## begin Information supplied
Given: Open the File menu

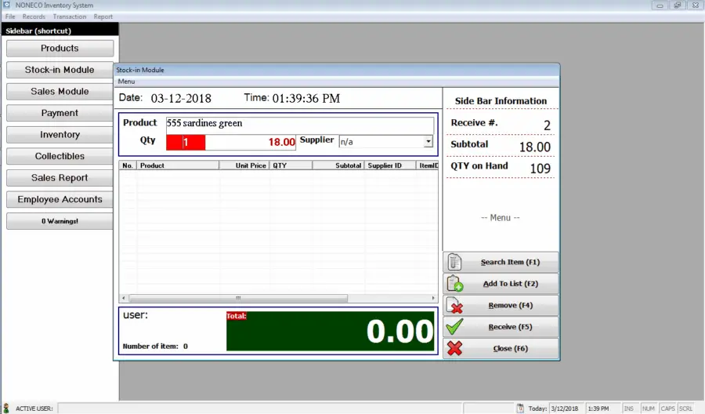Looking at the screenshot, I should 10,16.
## end Information supplied
## begin Information supplied
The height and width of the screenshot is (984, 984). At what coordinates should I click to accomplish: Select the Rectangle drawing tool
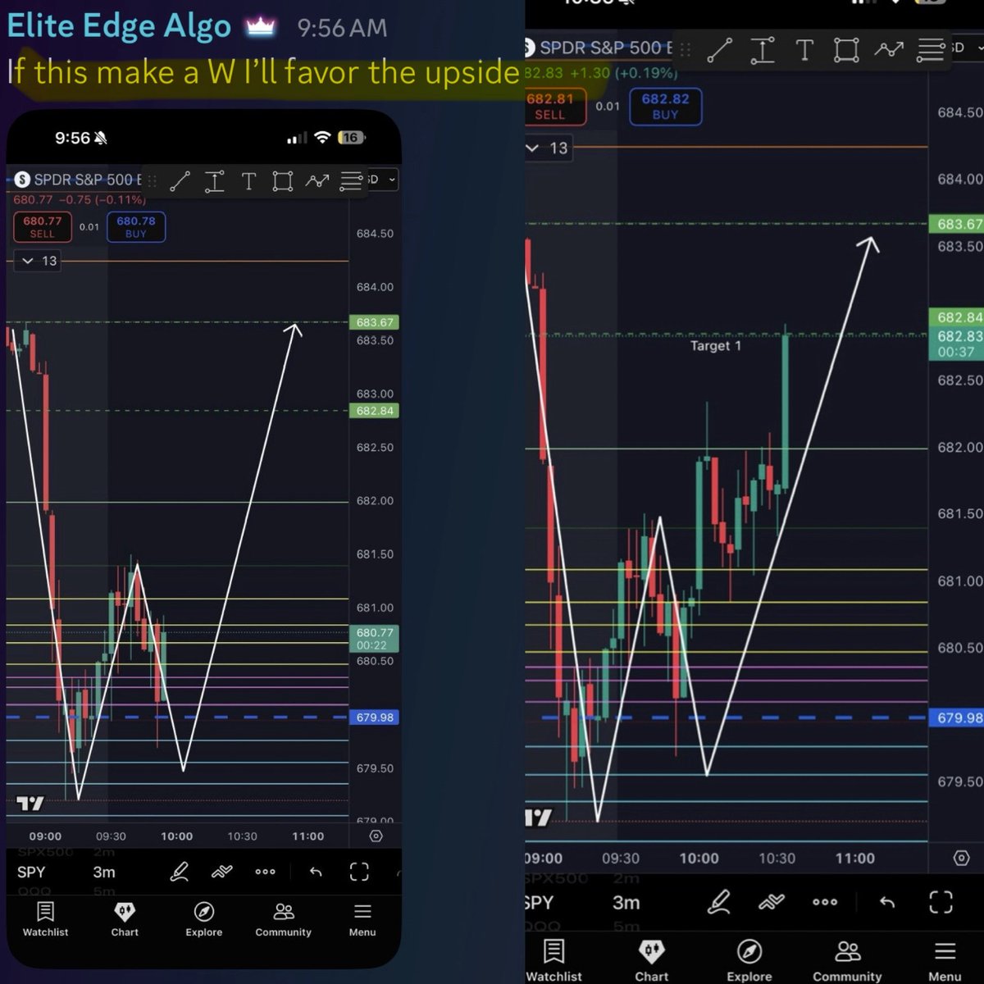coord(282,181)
## end Information supplied
## begin Information supplied
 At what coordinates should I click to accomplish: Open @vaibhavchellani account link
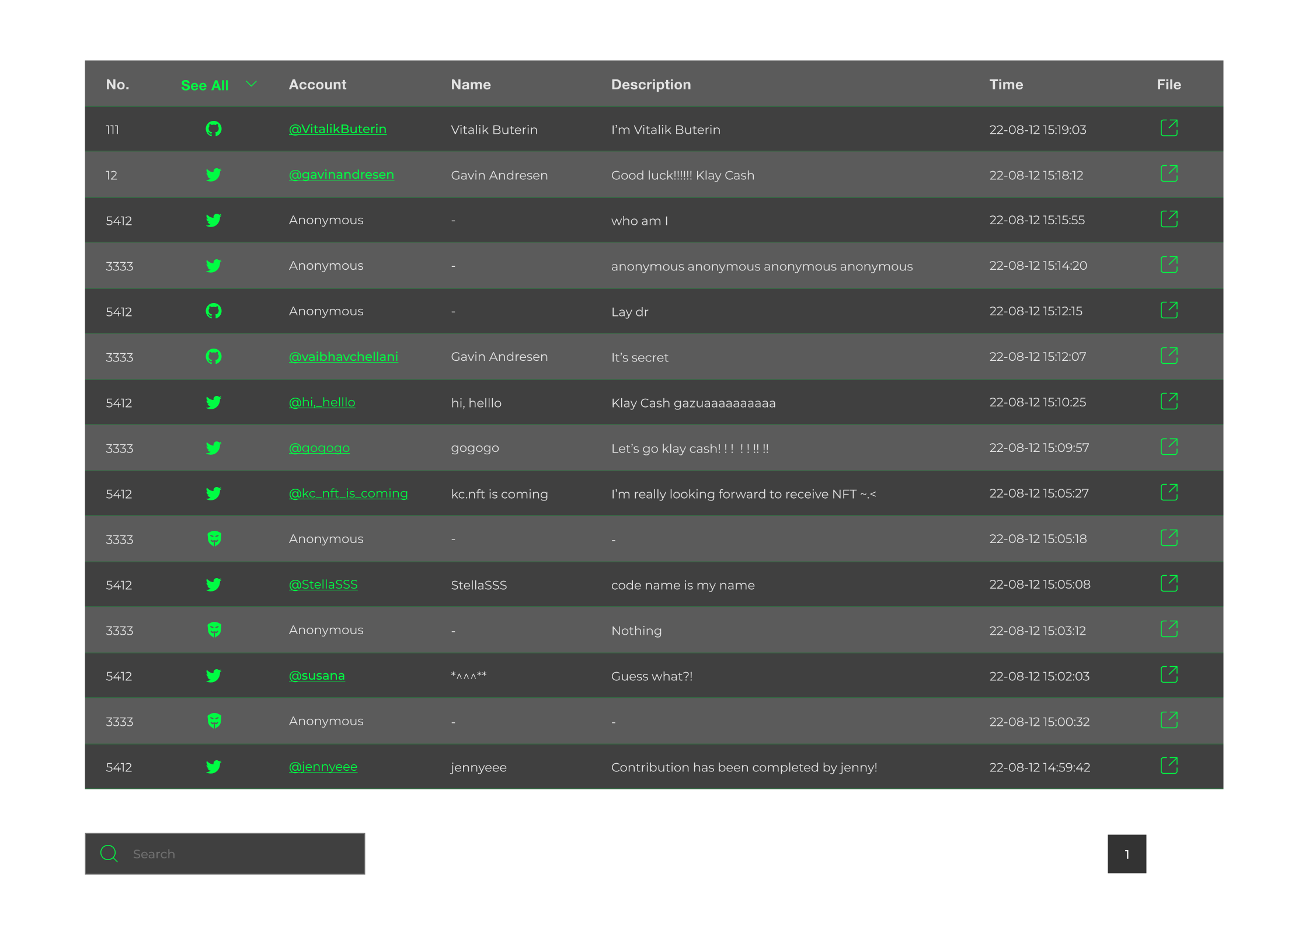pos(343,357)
## end Information supplied
Rewrite the lines from the line with "At what coordinates should I click to accomplish: Open" to the line with "pos(343,357)", changing "account" to "profile" and keeping all else unchanged. Leave the pictures out.

_The result_:
 At what coordinates should I click to accomplish: Open @vaibhavchellani profile link
pos(343,357)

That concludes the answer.